Walked away from the drugs

The study meant that Arhén underwent an investigation and was diagnosed with ADHD. He was obliged to remain drug-free before the study, and was then given tablets over 12 weeks which may or may not have been a placebo. At the same time he went to the Magnus Huss clinic at the Center for Dependency Disorders in Stockholm twice a week for tests and therapy.

"I went up and down, some days I felt better and was sure that the medicine was helping, but others I thought I'd been given the placebo," says Arhén. "And then they actually told me that I'd been taking the placebo."

The researchers subsequently revealed that all of the participants' ADHD symptoms had improved, and that there was no difference between the group that had been given the medication and the group on the placebo.

"The next step will be to increase the dose so we can see when it has an effect on this group," says Maija Konstenius.

Arhén now takes medication for ADHD a few times a day when he feels that his attentiveness is beginning to wane.
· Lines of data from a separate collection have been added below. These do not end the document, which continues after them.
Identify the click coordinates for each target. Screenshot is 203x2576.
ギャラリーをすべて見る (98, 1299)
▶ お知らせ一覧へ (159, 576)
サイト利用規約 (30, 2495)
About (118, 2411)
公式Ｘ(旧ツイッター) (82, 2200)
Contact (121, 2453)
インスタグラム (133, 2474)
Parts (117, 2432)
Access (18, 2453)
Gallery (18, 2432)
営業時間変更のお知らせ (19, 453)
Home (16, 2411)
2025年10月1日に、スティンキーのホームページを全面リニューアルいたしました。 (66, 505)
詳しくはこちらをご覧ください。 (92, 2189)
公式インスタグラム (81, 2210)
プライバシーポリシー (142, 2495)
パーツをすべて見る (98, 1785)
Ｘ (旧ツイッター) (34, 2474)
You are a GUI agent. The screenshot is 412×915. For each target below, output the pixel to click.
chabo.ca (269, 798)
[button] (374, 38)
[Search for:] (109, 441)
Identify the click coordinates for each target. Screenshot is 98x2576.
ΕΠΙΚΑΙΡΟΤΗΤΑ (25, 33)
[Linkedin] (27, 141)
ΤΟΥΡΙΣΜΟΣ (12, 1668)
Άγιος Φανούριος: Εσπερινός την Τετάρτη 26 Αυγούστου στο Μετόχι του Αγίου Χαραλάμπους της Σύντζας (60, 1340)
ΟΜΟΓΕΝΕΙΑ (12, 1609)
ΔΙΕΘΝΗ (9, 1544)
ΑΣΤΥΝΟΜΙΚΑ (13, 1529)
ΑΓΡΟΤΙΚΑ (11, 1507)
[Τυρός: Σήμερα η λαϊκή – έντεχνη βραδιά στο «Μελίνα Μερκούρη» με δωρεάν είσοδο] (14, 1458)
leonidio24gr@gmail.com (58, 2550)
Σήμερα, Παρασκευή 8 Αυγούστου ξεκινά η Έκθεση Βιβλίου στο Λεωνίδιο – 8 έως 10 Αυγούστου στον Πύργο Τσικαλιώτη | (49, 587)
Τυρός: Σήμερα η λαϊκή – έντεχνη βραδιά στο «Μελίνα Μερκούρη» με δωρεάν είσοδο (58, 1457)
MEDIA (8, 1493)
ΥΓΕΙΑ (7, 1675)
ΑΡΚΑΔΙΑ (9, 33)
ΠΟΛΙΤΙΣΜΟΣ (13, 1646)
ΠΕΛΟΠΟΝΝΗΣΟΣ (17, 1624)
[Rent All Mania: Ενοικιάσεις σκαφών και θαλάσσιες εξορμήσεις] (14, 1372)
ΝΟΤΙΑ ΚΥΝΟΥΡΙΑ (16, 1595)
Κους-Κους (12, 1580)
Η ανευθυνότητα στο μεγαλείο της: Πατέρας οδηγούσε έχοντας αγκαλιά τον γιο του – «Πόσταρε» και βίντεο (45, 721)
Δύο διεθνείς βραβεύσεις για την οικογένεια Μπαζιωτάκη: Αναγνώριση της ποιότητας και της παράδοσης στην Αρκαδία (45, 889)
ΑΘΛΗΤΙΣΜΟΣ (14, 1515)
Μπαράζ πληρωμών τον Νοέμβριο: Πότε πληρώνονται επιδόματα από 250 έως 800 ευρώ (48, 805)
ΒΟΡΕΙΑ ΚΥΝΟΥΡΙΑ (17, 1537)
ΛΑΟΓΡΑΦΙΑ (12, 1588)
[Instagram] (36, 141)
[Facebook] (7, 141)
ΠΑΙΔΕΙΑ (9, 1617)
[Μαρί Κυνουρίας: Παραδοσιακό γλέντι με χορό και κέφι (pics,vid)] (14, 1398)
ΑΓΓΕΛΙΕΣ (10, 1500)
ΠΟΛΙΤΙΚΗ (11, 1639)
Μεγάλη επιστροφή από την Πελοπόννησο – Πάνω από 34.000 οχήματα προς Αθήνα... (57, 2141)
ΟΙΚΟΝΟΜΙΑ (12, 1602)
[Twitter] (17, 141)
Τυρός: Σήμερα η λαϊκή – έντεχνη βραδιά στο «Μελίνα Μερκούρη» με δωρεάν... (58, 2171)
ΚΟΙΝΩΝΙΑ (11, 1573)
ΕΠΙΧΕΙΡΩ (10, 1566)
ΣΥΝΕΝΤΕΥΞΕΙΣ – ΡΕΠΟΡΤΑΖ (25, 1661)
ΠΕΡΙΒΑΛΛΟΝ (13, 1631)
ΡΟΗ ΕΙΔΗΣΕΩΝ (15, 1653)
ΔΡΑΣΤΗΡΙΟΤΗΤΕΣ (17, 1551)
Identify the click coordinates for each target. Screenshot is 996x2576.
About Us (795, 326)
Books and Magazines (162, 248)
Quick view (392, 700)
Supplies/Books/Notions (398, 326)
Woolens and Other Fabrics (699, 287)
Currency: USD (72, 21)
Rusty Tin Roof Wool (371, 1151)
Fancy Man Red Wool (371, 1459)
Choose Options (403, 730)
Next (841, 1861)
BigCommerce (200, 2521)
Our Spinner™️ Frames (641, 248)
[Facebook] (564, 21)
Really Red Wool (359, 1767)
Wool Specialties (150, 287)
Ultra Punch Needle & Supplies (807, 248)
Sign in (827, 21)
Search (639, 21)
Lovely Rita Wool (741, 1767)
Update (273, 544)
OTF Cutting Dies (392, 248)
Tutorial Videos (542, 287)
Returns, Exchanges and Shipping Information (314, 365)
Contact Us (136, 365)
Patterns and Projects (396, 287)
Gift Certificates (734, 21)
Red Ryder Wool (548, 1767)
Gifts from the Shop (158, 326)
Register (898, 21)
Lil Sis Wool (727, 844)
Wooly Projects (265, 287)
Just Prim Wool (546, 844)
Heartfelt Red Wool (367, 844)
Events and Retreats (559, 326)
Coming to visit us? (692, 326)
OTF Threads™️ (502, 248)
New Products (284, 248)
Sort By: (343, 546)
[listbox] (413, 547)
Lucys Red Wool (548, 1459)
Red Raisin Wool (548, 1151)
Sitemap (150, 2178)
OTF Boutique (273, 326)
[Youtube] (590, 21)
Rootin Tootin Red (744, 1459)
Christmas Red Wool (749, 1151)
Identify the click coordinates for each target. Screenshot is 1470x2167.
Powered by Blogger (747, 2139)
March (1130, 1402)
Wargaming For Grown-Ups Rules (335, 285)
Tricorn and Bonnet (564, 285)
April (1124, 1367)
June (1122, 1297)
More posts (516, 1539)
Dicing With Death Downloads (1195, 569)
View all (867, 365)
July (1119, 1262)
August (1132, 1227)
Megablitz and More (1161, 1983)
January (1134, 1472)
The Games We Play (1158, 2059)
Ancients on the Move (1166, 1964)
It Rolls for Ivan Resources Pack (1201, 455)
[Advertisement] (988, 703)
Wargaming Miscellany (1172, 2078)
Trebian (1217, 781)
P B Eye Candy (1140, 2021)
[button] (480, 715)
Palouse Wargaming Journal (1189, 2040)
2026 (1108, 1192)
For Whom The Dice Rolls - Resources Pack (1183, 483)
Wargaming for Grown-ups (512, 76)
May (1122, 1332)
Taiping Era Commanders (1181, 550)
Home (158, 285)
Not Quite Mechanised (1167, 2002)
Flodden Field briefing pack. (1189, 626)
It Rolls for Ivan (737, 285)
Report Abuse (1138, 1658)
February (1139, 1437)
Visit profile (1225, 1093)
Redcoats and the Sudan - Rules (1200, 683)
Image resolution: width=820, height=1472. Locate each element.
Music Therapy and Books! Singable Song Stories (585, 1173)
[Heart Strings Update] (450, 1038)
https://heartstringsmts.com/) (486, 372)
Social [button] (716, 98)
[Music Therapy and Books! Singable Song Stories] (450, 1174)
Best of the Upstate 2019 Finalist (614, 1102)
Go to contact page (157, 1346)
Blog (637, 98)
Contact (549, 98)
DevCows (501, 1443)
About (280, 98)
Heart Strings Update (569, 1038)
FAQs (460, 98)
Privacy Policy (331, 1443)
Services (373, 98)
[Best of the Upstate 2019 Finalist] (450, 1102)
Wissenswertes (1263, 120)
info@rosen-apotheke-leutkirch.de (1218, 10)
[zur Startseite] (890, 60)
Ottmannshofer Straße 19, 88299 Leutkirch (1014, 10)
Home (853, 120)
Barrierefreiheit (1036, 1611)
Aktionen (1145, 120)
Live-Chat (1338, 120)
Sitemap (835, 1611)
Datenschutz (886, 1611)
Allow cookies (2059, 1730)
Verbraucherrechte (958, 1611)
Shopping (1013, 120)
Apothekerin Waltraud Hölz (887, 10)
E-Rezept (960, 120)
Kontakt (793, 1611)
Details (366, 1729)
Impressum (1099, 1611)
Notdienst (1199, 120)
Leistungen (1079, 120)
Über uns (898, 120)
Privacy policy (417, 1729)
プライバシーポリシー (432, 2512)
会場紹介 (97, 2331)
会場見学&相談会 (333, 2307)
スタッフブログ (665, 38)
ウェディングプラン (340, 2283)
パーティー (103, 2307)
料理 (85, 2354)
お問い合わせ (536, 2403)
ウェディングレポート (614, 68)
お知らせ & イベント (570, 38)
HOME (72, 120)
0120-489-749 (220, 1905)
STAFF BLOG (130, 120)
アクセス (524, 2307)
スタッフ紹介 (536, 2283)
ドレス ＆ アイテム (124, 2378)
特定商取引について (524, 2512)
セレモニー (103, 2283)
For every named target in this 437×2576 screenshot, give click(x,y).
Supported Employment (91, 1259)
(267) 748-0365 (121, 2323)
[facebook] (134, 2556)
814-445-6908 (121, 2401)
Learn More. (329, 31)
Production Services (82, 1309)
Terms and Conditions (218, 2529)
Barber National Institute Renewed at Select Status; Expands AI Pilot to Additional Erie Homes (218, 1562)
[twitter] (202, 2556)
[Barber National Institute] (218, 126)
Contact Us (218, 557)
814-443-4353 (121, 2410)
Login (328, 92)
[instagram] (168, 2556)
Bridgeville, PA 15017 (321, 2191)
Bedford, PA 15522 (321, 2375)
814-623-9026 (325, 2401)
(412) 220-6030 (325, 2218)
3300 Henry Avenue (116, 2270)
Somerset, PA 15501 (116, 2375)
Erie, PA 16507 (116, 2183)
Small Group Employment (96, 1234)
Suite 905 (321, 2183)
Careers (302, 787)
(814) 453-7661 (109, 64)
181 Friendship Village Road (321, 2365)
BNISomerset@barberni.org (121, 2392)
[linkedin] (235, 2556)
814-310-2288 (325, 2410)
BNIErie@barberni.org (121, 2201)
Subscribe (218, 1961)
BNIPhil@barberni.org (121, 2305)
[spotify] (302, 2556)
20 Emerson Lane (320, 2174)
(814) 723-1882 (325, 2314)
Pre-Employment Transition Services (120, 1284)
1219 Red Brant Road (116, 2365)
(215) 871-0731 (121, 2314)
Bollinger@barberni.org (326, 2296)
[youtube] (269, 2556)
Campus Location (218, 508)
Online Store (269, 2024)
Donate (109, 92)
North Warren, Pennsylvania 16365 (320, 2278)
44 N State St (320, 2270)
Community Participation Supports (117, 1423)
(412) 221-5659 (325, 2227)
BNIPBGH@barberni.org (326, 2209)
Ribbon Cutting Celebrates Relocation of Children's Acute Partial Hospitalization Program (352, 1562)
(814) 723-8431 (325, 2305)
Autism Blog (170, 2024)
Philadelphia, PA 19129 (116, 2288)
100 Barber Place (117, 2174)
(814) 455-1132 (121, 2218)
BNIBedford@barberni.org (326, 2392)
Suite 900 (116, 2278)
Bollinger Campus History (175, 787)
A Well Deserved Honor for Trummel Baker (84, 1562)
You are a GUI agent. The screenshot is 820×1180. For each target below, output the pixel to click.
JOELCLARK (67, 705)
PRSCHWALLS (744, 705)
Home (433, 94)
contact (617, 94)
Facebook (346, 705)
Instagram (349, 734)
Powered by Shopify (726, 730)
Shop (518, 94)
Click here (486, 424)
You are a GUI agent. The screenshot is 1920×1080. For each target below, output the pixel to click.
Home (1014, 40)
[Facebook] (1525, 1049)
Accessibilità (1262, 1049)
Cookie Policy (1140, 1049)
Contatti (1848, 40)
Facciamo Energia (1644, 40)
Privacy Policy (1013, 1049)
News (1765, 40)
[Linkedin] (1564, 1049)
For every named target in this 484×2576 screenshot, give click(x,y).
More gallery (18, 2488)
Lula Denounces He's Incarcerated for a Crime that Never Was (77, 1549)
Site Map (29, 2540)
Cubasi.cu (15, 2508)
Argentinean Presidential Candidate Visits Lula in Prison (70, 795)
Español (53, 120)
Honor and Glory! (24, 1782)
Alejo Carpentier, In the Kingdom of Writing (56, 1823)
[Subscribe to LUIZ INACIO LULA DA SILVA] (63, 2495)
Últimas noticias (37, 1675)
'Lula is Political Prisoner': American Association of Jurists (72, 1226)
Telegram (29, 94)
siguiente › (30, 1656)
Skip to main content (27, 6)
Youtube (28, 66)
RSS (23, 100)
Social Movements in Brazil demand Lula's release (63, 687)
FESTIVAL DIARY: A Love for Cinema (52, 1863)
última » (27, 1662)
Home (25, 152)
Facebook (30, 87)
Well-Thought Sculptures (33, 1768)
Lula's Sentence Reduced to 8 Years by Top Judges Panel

He is convinced that his ADHD played a role in his substance abuse problem.

"I've never felt that I'm a typical substance abuser," he says. "The drugs were just something I needed to make me feel normal. It was only when I didn't do them that I felt crazy."

It is largely thanks to his new medication, in the right dose, that he has been able to walk away from the drugs. Although the medication is another type of drug, it is playing a very different role in his life.

"I used to spend a lot of time hunting out drugs to give me some kind of kick," says Arhén. "But I've left all that behind. I no longer feel that I have to chase something outside of myself, these days it's all about getting me to work properly."